The defendant need not provide evidence that substantially proves the guilt of another, only evidence that could give rise to reasonable doubt. Fortin II, supra, 178 N.J. at 591; State v. Fulston, 325 N.J. Super. 184, 191 (App. Div. 1999) (citing Koedatich, supra, 112 N.J. at 299), certif. denied, 163 N.J. 397 (2000). "[A] defendant's proofs must be capable of demonstrating 'some link between the third-party and the victim or the crime.'" Cotto, supra, 182 N.J. at 333 (quoting Koedatich, supra, 112 N.J. at 301). A court has wide discretion in deciding whether or not to admit evidence of third-party guilt. Fortin II, supra, 178 N.J. at 591.
Here, although defense counsel maintained that he was not seeking to admit the Wells photo for purposes of third-party guilt, the third-party guilt standard provided the correct framework within which to assess the admissibility of the photo. As the trial judge found, it is inescapable that defense counsel's production of a photo of another man could easily lead the jury to think that defendant had some evidence that the person in the photo might have committed the crime.
Defense counsel obtained the photograph of Wells by "asking around the neighborhood" if anyone looked like defendant. When he found out that Wells looked similar in appearance to defendant, he obtained a mug shot of Wells from the local Sheriff's Office. Defendant had nothing to tie Wells to the crime in question, aside from the fact that he lived in the area and looked like defendant. Without evidence connecting Wells to the crime, the judge's decision to exclude the photograph did not constitute a misapplication of discretion. Nor did the exclusion so impair defendant's ability to cross-examine the victim as to constitute an infringement on defendant's right of confrontation. The exclusion of the photograph was not grounds for a mistrial.
Defendant also claims that a mistrial should have been granted because he told the jury that he would be presenting the photograph to them, and, as a result of the judge's ruling, was not able to do so.
However, defense counsel did not make specific mention of the photograph in dispute. Rather, he stated, "I'll show you some other photographs again, which may, again, be shown to the victim, Mr. Gunn, in an effort to determine -- to determine whether, in fact, the identification was accurate, whether, in fact, it was well intended, was misplaced." Thus, any reference to the photograph was vague and did not constitute a promise that such a photo would be shown. Defense counsel clearly hedged his bet, by saying that the photograph "may" be shown. The judge offered to provide a curative instruction but counsel declined. We fail to discern any prejudice to defendant from his counsel's opening.
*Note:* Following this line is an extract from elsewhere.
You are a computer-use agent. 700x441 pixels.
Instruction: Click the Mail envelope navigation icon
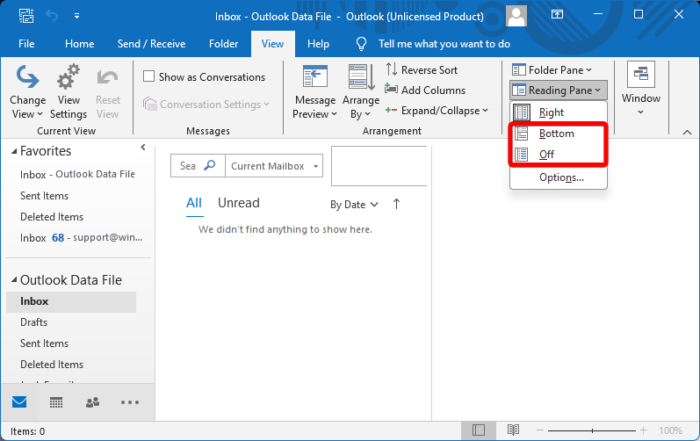click(x=19, y=402)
Clearly, a mistrial was not warranted on this basis.
Finally, defendant claims that he was denied the effective assistance of counsel as a result of his trial attorney's several errors, including: (1) failure to timely request a Wade hearing; (2) failure to issue a subpoena for Trotter who, it is claimed, could have been helpful on the identification issue because he failed to identify defendant from the same photo array shown to the victim; and (3) counsel's failure, based on his own admissions, to properly investigate and prepare for trial.
We have already rejected defendant's Wade claim. The judge did not rely solely on defendant's failure to make a timely request for a hearing but ruled that a hearing was not warranted, a decision that we have affirmed.
Defendant's other two ineffectiveness issues are better suited for post-conviction review. State v. Preciose, 129 N.J. 451, 460 (1992).
Turning to defendant's sentencing arguments, defendant attacks the court's submission of aggravating factor (1) for consideration by the jury. Defendant claims that the submission of the instruction to the jury was inappropriate because the language of the instruction was confusing and because the court gave no guidance on the various elements of the aggravating factor.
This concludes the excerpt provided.